Particle mixing in free shear flows

• Published in: Progress in energy and combustion science Vol. 14; no. 3; pp. 171 - 194
• Main Authors: Crowe, C.T., Chung, J.N., Troutt, T.R.
• Format: Journal Article
• Language: English
• Published: Oxford Elsevier Ltd 1988; Elsevier Science
• Subjects: Applied sciences; Combustion. Flame; Energy; Energy. Thermal use of fuels; Exact sciences and technology; Theoretical studies; Theoretical studies. Data and constants. Metering; Turbulence; Turbulent flow; Digital simulation; Theoretical study; Combustion; Droplet; Vortex; Dispersion; Turbulence structure
• ISSN: 0360-1285; 1873-216X
• DOI: 10.1016/0360-1285(88)90008-1

The mixing of particles or droplets in free shear layers is encountered in a variety of combustion systems and industrial applications. Free shear layers are characterized by large scale vortical structures which evolve and interact with time.
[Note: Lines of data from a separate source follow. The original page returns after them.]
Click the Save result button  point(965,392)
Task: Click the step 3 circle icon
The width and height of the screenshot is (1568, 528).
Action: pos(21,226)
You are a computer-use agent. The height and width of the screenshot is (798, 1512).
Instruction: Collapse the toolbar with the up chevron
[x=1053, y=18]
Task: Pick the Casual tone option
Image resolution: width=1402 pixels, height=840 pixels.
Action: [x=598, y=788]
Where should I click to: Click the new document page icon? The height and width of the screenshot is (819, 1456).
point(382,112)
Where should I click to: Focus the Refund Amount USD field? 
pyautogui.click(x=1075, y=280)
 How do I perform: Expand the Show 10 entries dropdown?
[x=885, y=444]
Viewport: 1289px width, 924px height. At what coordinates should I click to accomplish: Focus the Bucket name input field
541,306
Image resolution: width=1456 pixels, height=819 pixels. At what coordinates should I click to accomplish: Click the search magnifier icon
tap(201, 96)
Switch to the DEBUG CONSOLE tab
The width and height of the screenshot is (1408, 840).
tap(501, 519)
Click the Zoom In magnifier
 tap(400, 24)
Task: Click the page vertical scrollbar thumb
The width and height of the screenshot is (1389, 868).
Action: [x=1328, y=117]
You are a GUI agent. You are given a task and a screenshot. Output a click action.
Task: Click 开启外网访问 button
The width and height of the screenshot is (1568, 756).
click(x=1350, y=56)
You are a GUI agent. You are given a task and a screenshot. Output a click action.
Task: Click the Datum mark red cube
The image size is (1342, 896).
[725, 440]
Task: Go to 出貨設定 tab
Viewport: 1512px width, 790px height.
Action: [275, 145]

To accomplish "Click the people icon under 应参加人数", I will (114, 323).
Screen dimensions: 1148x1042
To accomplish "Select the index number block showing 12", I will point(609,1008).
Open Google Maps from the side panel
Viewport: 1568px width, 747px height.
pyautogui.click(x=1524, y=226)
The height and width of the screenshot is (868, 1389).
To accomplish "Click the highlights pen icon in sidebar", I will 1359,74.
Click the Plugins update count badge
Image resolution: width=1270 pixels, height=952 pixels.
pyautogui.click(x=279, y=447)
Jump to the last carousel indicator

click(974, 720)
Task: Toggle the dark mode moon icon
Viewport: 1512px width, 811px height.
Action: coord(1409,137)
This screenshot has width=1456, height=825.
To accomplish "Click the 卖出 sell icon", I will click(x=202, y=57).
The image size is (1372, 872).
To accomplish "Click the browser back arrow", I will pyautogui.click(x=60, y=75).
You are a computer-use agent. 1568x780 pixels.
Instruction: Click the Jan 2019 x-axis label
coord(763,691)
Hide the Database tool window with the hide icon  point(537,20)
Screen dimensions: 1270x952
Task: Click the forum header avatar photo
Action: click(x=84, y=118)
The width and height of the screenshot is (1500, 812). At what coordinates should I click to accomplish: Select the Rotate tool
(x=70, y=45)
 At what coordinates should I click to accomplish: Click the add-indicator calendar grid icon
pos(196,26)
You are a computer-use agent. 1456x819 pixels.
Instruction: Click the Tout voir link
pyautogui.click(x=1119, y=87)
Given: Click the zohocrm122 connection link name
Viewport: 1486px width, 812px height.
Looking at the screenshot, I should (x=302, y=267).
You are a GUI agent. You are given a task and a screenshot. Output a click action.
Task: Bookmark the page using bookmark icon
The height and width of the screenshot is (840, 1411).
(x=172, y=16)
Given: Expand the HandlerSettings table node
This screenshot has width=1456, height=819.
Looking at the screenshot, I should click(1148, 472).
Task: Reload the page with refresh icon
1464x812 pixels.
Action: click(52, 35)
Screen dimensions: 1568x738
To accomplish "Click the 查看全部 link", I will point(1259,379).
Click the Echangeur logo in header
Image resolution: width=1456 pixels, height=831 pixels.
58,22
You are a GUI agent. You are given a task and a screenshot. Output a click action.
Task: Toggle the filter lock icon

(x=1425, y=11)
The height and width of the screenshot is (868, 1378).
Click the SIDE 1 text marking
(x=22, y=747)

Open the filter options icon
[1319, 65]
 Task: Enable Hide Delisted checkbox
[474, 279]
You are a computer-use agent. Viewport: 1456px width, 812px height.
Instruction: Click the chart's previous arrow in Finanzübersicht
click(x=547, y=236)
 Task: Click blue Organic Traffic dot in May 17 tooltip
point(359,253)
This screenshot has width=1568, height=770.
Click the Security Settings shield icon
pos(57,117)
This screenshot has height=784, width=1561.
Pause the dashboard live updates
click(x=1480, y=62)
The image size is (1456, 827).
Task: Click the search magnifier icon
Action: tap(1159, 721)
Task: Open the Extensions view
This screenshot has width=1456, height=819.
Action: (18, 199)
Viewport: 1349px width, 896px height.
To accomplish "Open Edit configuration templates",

These vortex structures can play a major role in particle or droplet dispersion. It has recently been postulated that the organized rotating motion of the large-scale structures can enhance the dispersion of intermediate size particles. This paper first reviews the currently-accepted mechanisms and models for particle dispersion in homogenoue, isotropic turbulence and addresses the difference between such flows and free shear layers. The essential features of free shear flows are then described and experiments on particle dispersion in free jets and mixing layers are reviewed. Numerical models which have been developed for particle dispersion in free shear layers, such as plane mixing layers, jets and wakes, are outlined and the results are interpreted in light of the postulated physical model. Both experimental results and numerical simulations strongly imply that particle dispersion in free shear layers is controlled by the motion of large scale vortex structures.